Hanan Ashrawi, a top Palestinian official, said Gingrich’s “very racist comments” showed he was “incapable of holding public office.”
Saeb Erekat, another senior official, described his comments in the interview as “despicable.”
“This is the lowest point of thinking anyone can reach,” Erekat, a close adviser to PA President Mahmoud Abbas, told Reuters. Such comments served only to “increase the cycle of violence,” he added.
“What is the cause of violence, war in this region? Denial, denying people their religion, their existence, and now he is denying our existence,” Erekat said.

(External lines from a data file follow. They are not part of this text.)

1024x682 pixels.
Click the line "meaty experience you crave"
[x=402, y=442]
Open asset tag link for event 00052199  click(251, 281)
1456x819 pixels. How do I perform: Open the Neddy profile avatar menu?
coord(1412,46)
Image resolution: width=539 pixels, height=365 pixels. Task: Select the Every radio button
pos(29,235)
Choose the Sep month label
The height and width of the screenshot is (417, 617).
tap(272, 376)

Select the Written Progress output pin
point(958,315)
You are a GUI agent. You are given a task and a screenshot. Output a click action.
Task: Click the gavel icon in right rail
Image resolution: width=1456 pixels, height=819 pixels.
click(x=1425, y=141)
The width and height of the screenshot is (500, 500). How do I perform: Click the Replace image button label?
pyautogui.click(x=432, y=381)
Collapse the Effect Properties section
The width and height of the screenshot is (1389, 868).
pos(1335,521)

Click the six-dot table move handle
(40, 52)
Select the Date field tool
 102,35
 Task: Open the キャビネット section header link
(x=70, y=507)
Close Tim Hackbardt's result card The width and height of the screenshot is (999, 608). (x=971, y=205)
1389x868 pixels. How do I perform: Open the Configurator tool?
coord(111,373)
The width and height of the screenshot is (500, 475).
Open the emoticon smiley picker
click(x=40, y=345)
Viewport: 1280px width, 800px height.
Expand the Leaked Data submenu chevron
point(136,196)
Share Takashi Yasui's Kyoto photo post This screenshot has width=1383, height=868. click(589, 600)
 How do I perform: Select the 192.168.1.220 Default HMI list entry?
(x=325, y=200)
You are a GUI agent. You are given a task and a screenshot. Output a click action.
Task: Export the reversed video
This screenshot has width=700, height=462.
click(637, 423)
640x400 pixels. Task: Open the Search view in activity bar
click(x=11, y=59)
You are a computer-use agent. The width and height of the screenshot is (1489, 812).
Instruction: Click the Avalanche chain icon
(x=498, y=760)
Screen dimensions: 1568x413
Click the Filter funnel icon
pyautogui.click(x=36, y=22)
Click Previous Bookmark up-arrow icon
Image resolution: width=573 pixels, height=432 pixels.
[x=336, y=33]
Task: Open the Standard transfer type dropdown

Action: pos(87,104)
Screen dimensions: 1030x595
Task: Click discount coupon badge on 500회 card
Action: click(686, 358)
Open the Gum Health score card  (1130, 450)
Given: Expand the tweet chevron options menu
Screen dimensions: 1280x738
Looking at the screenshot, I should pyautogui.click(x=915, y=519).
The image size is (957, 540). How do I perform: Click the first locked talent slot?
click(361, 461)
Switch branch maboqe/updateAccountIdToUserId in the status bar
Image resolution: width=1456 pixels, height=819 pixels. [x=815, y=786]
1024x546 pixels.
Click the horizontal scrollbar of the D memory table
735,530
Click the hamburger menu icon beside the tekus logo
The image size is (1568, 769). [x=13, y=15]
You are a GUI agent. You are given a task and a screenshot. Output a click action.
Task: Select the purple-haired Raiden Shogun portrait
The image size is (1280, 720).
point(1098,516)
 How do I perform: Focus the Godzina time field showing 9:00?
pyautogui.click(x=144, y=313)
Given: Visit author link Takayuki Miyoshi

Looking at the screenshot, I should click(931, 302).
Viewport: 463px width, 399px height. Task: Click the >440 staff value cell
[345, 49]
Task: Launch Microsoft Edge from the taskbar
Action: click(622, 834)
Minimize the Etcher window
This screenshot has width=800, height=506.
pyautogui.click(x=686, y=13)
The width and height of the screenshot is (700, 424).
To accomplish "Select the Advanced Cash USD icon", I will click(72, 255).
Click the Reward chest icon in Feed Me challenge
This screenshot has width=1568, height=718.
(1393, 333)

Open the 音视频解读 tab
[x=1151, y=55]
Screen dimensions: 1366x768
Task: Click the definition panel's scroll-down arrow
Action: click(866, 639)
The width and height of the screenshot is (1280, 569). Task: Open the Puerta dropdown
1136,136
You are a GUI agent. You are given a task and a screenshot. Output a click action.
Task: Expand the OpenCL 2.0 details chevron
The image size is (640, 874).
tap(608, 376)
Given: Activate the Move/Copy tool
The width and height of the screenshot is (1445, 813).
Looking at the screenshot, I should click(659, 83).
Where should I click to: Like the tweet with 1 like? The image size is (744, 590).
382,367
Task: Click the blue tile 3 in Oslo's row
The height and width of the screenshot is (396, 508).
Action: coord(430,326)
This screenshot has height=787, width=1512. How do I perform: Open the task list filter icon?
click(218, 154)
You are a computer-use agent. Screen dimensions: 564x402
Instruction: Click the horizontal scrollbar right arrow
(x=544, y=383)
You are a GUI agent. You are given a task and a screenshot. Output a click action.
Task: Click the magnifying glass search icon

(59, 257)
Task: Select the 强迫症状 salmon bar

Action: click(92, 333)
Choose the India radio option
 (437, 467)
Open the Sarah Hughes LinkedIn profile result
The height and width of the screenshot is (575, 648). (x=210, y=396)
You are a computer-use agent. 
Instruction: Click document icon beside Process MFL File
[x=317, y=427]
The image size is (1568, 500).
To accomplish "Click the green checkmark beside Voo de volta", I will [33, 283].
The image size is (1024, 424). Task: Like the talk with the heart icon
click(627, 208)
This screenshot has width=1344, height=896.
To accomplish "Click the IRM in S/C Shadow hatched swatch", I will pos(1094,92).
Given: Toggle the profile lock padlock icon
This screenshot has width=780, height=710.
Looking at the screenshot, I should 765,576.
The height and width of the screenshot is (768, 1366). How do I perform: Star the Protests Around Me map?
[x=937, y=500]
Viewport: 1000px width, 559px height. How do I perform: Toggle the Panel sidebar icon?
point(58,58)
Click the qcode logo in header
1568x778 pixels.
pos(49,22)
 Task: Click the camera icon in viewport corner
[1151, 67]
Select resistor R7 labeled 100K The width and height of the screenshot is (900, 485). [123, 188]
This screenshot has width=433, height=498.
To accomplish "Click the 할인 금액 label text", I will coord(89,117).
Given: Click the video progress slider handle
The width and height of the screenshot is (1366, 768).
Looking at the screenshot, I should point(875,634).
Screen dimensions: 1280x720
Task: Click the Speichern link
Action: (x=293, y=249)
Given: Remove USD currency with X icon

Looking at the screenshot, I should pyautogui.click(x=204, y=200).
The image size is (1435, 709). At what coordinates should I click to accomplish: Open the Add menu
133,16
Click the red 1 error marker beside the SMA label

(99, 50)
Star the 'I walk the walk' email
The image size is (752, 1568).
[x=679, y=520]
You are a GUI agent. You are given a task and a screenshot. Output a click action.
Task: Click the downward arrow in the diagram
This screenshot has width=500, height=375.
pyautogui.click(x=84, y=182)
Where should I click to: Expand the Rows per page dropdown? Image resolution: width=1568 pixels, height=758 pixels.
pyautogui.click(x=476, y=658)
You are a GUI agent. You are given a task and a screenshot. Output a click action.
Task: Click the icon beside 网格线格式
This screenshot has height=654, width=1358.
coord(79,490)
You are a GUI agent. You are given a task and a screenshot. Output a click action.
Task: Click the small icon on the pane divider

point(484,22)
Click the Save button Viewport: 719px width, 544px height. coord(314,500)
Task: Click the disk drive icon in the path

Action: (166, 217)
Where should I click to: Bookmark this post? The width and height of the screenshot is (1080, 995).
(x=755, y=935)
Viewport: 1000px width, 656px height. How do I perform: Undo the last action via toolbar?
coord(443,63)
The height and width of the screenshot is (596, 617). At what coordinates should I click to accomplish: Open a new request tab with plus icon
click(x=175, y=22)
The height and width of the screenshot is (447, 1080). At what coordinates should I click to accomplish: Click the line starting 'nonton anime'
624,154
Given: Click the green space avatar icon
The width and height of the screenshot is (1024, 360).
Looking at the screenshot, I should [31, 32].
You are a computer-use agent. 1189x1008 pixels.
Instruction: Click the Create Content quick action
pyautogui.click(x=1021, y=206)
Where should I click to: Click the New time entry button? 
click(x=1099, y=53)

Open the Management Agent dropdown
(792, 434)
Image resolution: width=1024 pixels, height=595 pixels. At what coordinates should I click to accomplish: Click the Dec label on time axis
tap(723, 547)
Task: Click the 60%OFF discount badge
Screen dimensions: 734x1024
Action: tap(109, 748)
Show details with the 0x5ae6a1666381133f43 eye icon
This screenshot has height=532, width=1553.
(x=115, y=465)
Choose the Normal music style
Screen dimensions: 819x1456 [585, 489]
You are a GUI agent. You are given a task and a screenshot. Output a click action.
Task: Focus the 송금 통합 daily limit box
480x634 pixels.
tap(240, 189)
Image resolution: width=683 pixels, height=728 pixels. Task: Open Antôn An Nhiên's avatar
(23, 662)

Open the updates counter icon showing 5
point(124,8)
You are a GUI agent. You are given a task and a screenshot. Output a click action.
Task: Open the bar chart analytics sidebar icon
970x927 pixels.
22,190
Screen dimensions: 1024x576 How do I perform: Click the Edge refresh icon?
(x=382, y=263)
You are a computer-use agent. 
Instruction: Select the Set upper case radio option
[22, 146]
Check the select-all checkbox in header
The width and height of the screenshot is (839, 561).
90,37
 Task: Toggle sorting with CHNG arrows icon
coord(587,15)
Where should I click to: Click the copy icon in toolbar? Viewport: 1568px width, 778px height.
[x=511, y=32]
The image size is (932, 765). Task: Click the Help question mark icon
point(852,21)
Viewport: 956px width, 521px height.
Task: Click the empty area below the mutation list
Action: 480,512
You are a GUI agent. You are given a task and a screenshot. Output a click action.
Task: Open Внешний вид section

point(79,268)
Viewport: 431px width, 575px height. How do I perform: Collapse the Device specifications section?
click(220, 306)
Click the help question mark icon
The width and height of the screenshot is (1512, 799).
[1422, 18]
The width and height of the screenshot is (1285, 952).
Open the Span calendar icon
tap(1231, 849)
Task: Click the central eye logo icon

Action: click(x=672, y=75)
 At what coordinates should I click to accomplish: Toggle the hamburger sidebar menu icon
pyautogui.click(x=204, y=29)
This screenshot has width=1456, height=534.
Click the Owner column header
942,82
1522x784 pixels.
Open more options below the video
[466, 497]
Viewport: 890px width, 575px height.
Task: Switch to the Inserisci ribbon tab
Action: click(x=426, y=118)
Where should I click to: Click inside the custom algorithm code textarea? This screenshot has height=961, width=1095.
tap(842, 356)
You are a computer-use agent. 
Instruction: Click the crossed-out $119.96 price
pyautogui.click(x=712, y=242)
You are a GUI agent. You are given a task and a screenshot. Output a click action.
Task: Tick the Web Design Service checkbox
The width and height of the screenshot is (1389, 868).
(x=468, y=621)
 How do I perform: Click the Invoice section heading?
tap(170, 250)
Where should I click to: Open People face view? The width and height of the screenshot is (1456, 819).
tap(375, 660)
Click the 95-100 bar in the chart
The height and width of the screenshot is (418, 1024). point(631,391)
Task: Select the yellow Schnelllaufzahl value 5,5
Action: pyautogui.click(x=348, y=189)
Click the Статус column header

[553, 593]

There are around 11 million Palestinians around the world, Palestinian officials say. They include refugees and their descendants who left their homes during the 1948 war that led to the creation of Israel. More than 4 million of them live in the West Bank and the Gaza Strip.
Ashrawi, a member of the PLO’s Executive Committee, said Gingrich’s remarks hark back to days when the Palestinians’ existence as a people was denied by Israelis such as Golda Meir, prime minister from 1969 to 1974.
“It is certainly regressive,” Ashrawi said. “This is certainly an invitation to further conflict rather than any contribution to peace.
“This proves that in the hysterical atmosphere of American elections, people lose all touch with reality and make not just irresponsible and dangerous statements, but also very racist comments that betray not just their own ignorance but an unforgivable bias,” she said.
Fawzi Barhoum, a Hamas spokesman in Gaza, said Gingrich’s remarks “were grave comments that represented an incitement for ethnic cleansing against the Palestinians.”